• **Excerpt to read**
>>>>
By Andrew DeMillo
Associated Press
LITTLE ROCK, Ark. — An Arkansas police officer has been fired after video showed him beating a handcuffed inmate in the back of his patrol car, and the police chief says he will refer the case to prosecutors.
Jonesboro Police Chief Rick Elliott fired Officer Joseph Harris on Friday, the day after Harris was seen on his patrol car video punching, elbowing and slamming the car door on an inmate being transferred from a local hospital back to the county jail.
Elliott reviewed the video after receiving a complaint from the county sheriff’s office about the incident. The department also posted the video on its YouTube page and announced the officer’s firing.
“I was just shocked and appalled by (Harris’) actions,” Elliott told The Associated Press on Monday. “Based on that conduct, I’m not going to have it and I’m not going put up with it, and immediately terminated him.”
A phone number was not listed for Harris, who had worked for the department for the past five years.
Billy Lee Coram, the inmate in the back of the patrol car, is wearing a hospital gown and choking himself with a seatbelt wrapped his neck as the car is moving in the roughly 12-minute video. After the car pulls over, Harris opens the door and punches and elbows Coram several times in the face as he unwinds the belt.
<<<<
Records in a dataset
>>>>
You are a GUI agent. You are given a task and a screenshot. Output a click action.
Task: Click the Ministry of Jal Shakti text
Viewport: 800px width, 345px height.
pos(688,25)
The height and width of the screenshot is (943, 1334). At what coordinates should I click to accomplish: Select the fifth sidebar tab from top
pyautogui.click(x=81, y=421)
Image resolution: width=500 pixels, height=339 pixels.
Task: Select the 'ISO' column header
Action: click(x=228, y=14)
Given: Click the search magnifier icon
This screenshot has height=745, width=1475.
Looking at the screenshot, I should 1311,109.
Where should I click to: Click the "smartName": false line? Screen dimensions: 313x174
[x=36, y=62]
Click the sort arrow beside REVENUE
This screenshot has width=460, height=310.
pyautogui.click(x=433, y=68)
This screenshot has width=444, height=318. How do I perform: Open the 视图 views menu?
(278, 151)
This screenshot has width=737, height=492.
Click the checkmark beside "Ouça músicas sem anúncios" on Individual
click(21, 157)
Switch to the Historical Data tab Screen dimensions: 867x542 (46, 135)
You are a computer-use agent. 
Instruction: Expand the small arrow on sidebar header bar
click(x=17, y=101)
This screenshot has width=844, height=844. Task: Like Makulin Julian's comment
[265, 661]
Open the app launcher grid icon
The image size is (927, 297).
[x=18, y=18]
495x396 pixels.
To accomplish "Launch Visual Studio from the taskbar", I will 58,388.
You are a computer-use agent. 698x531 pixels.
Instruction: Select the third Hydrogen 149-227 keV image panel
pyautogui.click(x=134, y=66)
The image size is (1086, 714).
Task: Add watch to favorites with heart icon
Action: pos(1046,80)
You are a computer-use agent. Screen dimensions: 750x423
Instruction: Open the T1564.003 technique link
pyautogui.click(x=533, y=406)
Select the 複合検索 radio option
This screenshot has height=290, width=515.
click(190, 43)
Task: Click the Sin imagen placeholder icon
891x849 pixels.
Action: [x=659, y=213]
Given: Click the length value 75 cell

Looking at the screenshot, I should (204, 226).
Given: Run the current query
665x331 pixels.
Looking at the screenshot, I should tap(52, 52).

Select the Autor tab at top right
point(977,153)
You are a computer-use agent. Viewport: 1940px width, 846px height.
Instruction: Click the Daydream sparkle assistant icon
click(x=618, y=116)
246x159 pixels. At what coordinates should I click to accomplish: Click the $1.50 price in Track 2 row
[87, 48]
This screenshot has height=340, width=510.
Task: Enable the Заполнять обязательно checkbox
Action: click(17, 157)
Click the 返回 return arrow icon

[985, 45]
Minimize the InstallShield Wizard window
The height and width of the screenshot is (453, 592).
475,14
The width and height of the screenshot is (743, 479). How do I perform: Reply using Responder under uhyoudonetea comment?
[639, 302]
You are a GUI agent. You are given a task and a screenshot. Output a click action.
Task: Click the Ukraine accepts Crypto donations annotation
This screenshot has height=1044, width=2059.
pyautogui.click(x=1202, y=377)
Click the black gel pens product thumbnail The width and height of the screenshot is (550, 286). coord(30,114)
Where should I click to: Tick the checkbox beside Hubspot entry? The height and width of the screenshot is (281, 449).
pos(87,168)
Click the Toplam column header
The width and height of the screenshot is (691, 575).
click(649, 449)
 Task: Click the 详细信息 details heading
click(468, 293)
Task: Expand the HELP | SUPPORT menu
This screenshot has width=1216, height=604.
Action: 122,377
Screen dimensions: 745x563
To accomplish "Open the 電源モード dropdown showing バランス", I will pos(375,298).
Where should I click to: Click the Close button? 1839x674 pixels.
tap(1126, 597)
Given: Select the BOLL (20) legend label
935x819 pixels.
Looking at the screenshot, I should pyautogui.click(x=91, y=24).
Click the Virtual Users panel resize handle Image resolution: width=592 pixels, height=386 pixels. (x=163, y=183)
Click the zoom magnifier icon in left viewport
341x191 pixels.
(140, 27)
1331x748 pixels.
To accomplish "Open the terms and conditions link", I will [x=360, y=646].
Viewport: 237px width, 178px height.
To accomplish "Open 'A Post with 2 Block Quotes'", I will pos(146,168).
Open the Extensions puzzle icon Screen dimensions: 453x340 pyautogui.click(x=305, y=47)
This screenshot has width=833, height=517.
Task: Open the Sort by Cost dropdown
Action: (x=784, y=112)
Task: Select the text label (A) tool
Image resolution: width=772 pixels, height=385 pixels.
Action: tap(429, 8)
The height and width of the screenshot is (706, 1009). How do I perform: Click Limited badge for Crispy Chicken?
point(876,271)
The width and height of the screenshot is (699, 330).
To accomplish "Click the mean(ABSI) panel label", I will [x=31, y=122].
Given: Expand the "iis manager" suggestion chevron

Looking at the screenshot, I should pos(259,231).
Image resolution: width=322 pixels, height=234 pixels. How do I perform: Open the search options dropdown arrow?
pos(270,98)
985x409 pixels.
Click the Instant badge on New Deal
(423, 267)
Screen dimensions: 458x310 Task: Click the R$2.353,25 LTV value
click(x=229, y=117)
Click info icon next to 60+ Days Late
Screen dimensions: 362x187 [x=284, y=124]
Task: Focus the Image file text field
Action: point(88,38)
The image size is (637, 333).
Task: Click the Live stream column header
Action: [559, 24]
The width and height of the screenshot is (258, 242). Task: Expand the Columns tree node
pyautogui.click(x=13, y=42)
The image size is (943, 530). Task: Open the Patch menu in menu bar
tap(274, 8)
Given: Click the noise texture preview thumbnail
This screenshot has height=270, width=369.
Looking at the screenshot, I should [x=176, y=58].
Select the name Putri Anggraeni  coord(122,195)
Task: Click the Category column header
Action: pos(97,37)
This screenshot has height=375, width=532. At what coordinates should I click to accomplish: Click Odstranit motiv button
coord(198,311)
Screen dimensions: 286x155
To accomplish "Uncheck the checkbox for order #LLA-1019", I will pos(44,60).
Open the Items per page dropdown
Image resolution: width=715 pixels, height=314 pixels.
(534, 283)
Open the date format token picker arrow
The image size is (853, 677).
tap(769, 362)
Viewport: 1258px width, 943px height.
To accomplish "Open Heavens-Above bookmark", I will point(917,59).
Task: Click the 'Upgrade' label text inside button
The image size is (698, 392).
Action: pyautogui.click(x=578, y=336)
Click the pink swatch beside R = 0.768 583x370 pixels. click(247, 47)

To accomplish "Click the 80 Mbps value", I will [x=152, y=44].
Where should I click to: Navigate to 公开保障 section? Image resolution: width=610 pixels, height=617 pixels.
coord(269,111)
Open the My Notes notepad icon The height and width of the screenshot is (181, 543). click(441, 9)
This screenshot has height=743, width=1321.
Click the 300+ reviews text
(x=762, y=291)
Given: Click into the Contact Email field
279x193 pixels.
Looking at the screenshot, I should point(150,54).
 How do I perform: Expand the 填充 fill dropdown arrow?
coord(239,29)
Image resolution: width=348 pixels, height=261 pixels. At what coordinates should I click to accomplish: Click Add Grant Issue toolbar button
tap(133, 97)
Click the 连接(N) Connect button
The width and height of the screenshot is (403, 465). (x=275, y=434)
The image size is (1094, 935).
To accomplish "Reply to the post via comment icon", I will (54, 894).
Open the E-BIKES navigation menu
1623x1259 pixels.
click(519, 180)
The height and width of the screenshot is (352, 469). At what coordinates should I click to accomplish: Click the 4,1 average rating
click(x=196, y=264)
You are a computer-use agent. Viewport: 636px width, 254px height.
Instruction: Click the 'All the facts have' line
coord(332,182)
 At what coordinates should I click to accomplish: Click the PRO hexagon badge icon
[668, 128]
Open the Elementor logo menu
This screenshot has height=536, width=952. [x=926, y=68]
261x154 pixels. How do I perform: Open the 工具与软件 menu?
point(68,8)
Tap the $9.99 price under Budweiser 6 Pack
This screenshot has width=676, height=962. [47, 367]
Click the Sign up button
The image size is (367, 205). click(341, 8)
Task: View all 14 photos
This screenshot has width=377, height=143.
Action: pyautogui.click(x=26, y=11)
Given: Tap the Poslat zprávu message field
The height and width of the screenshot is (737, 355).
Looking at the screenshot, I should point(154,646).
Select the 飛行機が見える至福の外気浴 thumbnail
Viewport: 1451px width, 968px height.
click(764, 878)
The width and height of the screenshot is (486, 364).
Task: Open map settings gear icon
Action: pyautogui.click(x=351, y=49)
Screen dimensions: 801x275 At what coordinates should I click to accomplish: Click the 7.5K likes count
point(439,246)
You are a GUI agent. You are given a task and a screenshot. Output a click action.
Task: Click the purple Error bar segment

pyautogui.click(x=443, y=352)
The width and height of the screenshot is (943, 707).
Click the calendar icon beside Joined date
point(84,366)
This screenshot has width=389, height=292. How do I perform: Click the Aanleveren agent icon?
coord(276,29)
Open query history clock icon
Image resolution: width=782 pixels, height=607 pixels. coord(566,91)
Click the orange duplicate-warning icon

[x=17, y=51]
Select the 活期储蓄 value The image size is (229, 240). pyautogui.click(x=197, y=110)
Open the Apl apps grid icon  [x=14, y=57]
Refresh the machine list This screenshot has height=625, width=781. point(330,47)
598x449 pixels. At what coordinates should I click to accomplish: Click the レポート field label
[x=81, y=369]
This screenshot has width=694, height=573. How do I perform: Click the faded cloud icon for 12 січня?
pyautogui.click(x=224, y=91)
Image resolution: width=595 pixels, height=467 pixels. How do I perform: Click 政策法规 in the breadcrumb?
<<<<
• **Task list**
A. Could you reproduce the news story about the fired Jonesboro officer word for word, from "Billy Lee Coram, the" to "unwinds the belt."?
B. Can you go on with the news story about the fired Jonesboro officer from the point where it stops?

• **List of answers**
A.
Billy Lee Coram, the inmate in the back of the patrol car, is wearing a hospital gown and choking himself with a seatbelt wrapped his neck as the car is moving in the roughly 12-minute video. After the car pulls over, Harris opens the door and punches and elbows Coram several times in the face as he unwinds the belt.

B.
Harris later slams the car door against Coram’s head. Elliott said he didn’t know what injuries Coram sustained from the beating. Coram was being held at the Craighead County jail Monday on escape charges and was wanted on warrants from out of state.
Coram had been taken to the hospital after he told jail staff he had ingested fentanyl and had escaped the hospital. Harris had caught Coram and put him in his patrol car.
The jail did not return a message Monday afternoon, and no court date or attorney was listed for Coram.
Elliott said he will be referring the case to the local prosecutor and was putting together paperwork in the coming days to send to the prosecutor. The county prosecutor did not immediately return a call Monday.
Elliott also said he had contacted the FBI’s Little Rock office about the incident and will ask the state to decertify Harris as a police officer.
“Wrong is wrong. There’s not really anything to investigate,” he said.